Data extract: Begin

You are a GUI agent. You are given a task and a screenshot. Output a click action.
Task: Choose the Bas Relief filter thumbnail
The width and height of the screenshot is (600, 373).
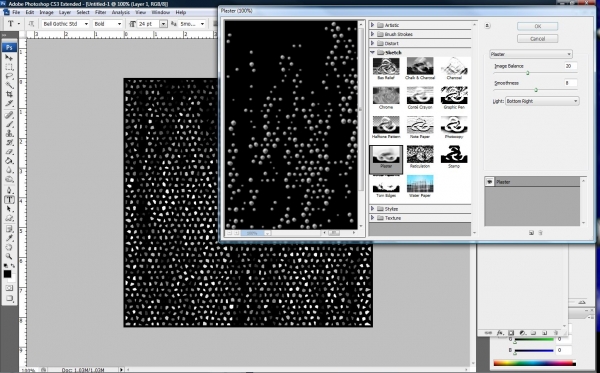386,69
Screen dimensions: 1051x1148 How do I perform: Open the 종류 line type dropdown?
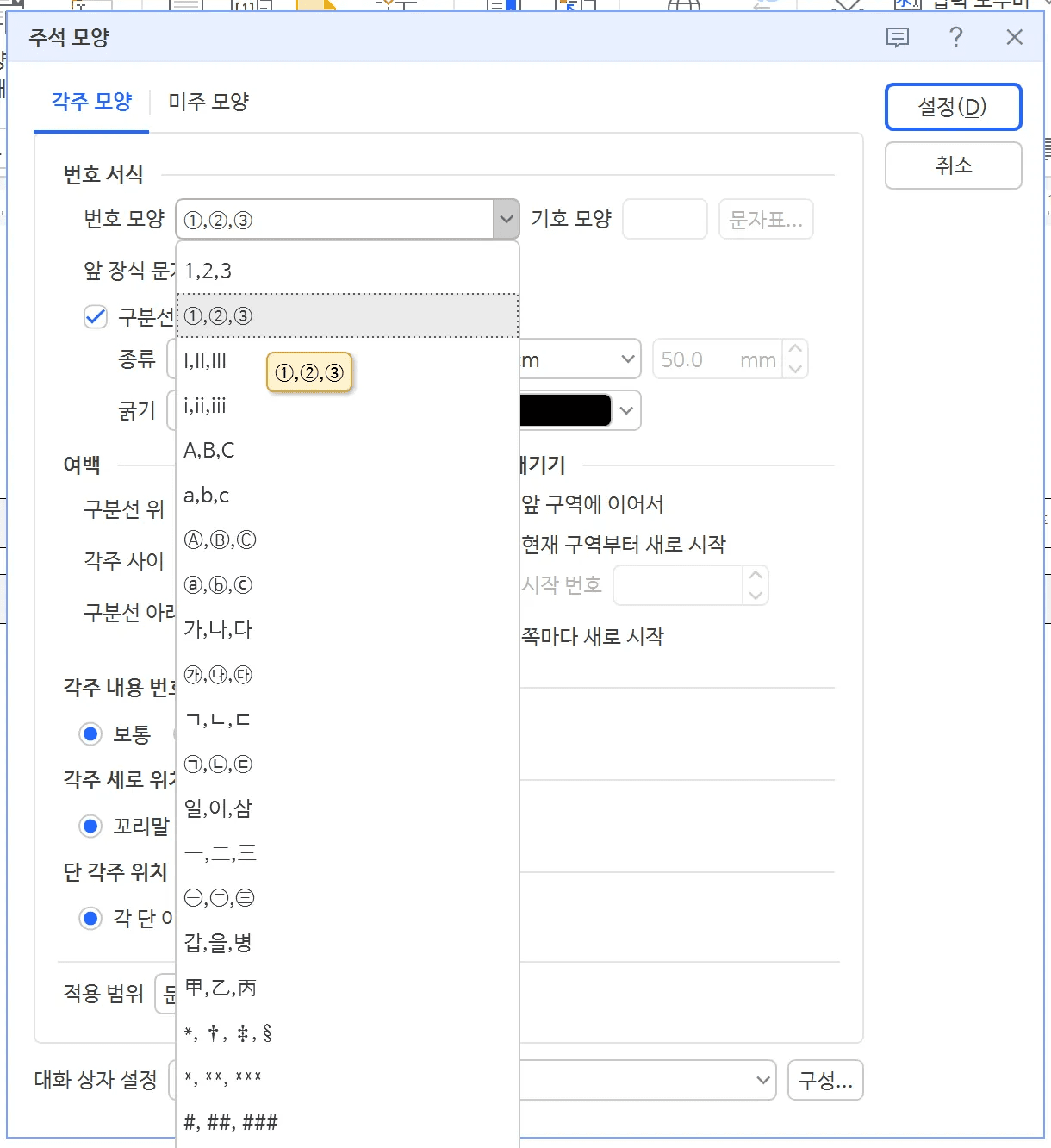[628, 359]
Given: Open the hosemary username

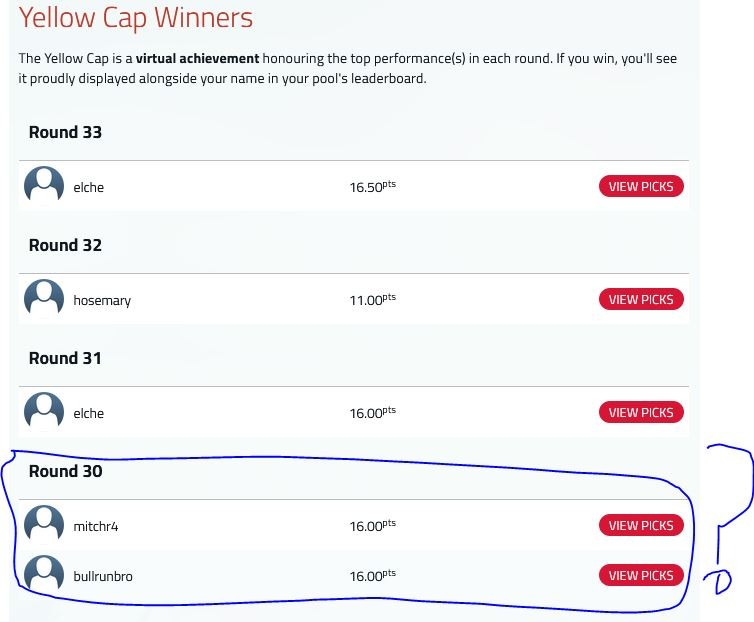Looking at the screenshot, I should pos(102,301).
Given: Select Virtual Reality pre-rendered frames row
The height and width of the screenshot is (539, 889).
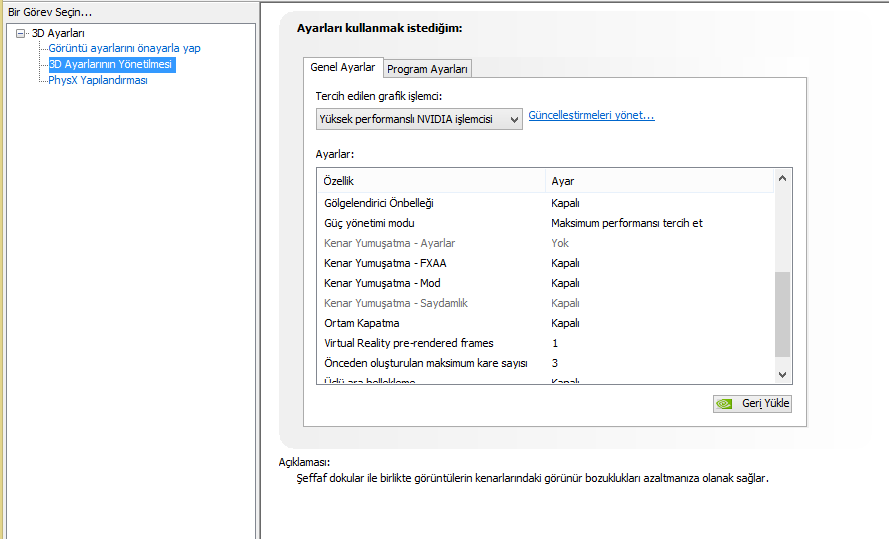Looking at the screenshot, I should coord(545,343).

Data extract: End

- Problem description
Beginning at the line that contains "The width and", copy each remaining line of the records exactly, through the final one. Omit the pictures.

- Response to this exercise
The width and height of the screenshot is (600, 373).
386,69
Screen dimensions: 1051x1148 How do I perform: Open the 종류 line type dropdown?
[628, 359]
Given: Open the hosemary username

Looking at the screenshot, I should pos(102,301).
Given: Select Virtual Reality pre-rendered frames row
The height and width of the screenshot is (539, 889).
Looking at the screenshot, I should coord(545,343).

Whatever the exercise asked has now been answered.